【发布时间】:2012-09-07 04:51:30
【问题描述】:
我有数据框
test <- structure(list(
y2002 = c("freshman","freshman","freshman","sophomore","sophomore","senior"),
y2003 = c("freshman","junior","junior","sophomore","sophomore","senior"),
y2004 = c("junior","sophomore","sophomore","senior","senior",NA),
y2005 = c("senior","senior","senior",NA, NA, NA)),
.Names = c("2002","2003","2004","2005"),
row.names = c(c(1:6)),
class = "data.frame")
> test
2002 2003 2004 2005
1 freshman freshman junior senior
2 freshman junior sophomore senior
3 freshman junior sophomore senior
4 sophomore sophomore senior <NA>
5 sophomore sophomore senior <NA>
6 senior senior <NA> <NA>
我想调整数据以仅获取每一行的各个步骤,如
result <- structure(list(
y2002 = c("freshman","freshman","freshman","sophomore","sophomore","senior"),
y2003 = c("junior","junior","junior","senior","senior",NA),
y2004 = c("senior","sophomore","sophomore",NA,NA,NA),
y2005 = c(NA,"senior","senior",NA, NA, NA)),
.Names = c("1","2","3","4"),
row.names = c(c(1:6)),
class = "data.frame")
> result
1 2 3 4
1 freshman junior senior <NA>
2 freshman junior sophomore senior
3 freshman junior sophomore senior
4 sophomore senior <NA> <NA>
5 sophomore senior <NA> <NA>
6 senior <NA> <NA> <NA>
我知道如果我将每一行视为一个向量,我可以做类似的事情
careerrow <- c(1,2,3,3,4)
pairz <- lapply(careerrow,function(i){c(careerrow[i],careerrow[i+1])})

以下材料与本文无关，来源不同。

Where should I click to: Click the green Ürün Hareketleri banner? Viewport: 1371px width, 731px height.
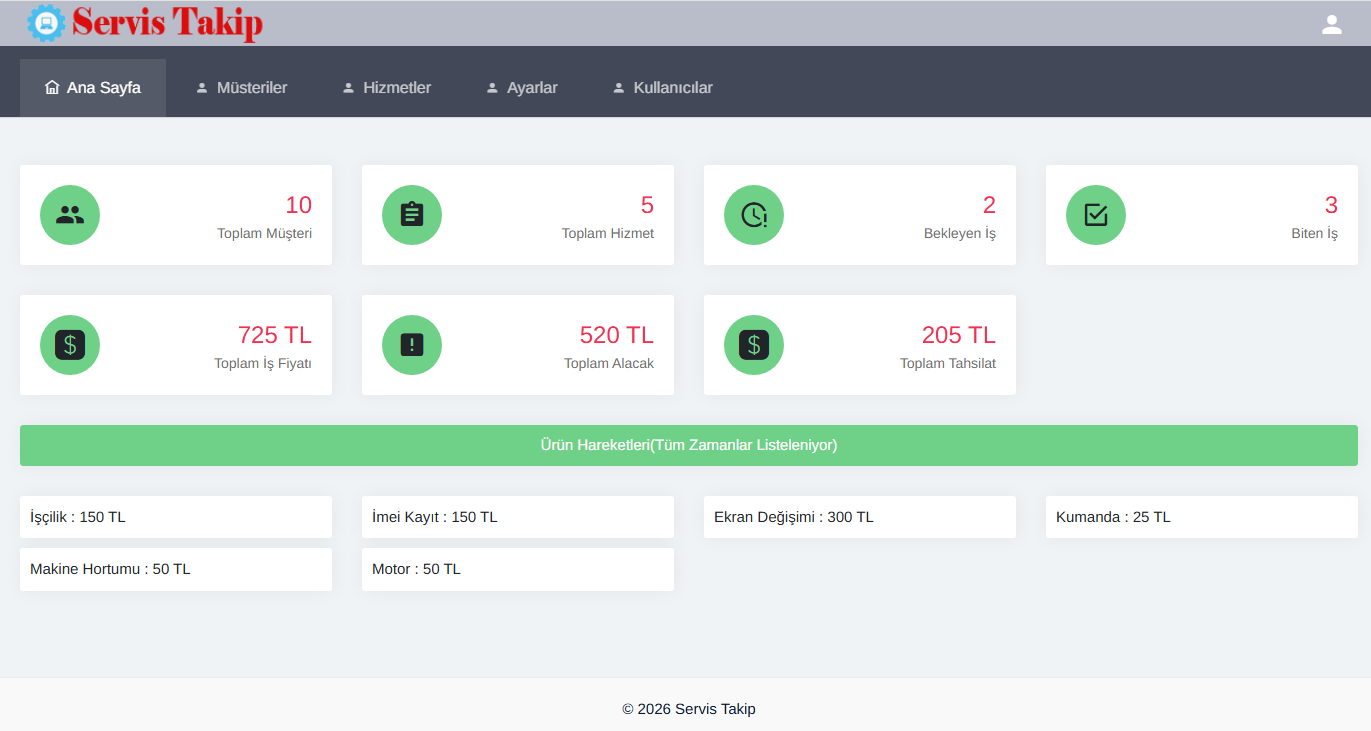[688, 445]
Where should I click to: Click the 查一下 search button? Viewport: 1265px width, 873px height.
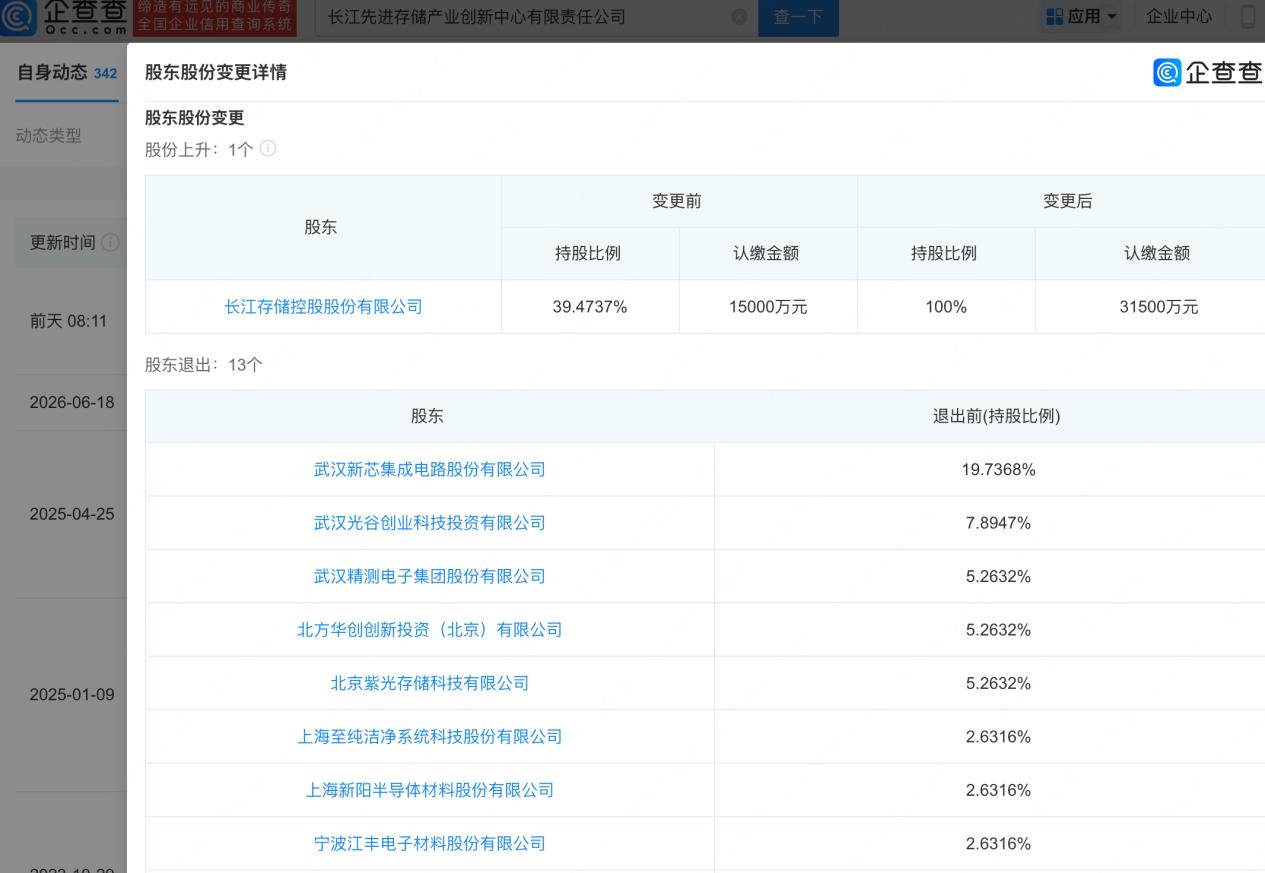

uniquepairz <- careerrow[sapply(pairz,function(x){x[1]!=x[2]})]
我的困难是将该行应用到我的数据表中。我认为 lapply 是要走的路,但到目前为止我无法解决这个问题。
【问题讨论】:
-
你需要它是一个有效的 data.frame 填充 NA 值还是与每个 ID 关联的列表就足够了?
-
我想计算相同的行,所以我认为能够将其作为有效的 data.frame 是一件好事。或者列表列表是否可以方便地执行此类计数?
标签: r dataframe data.table lapply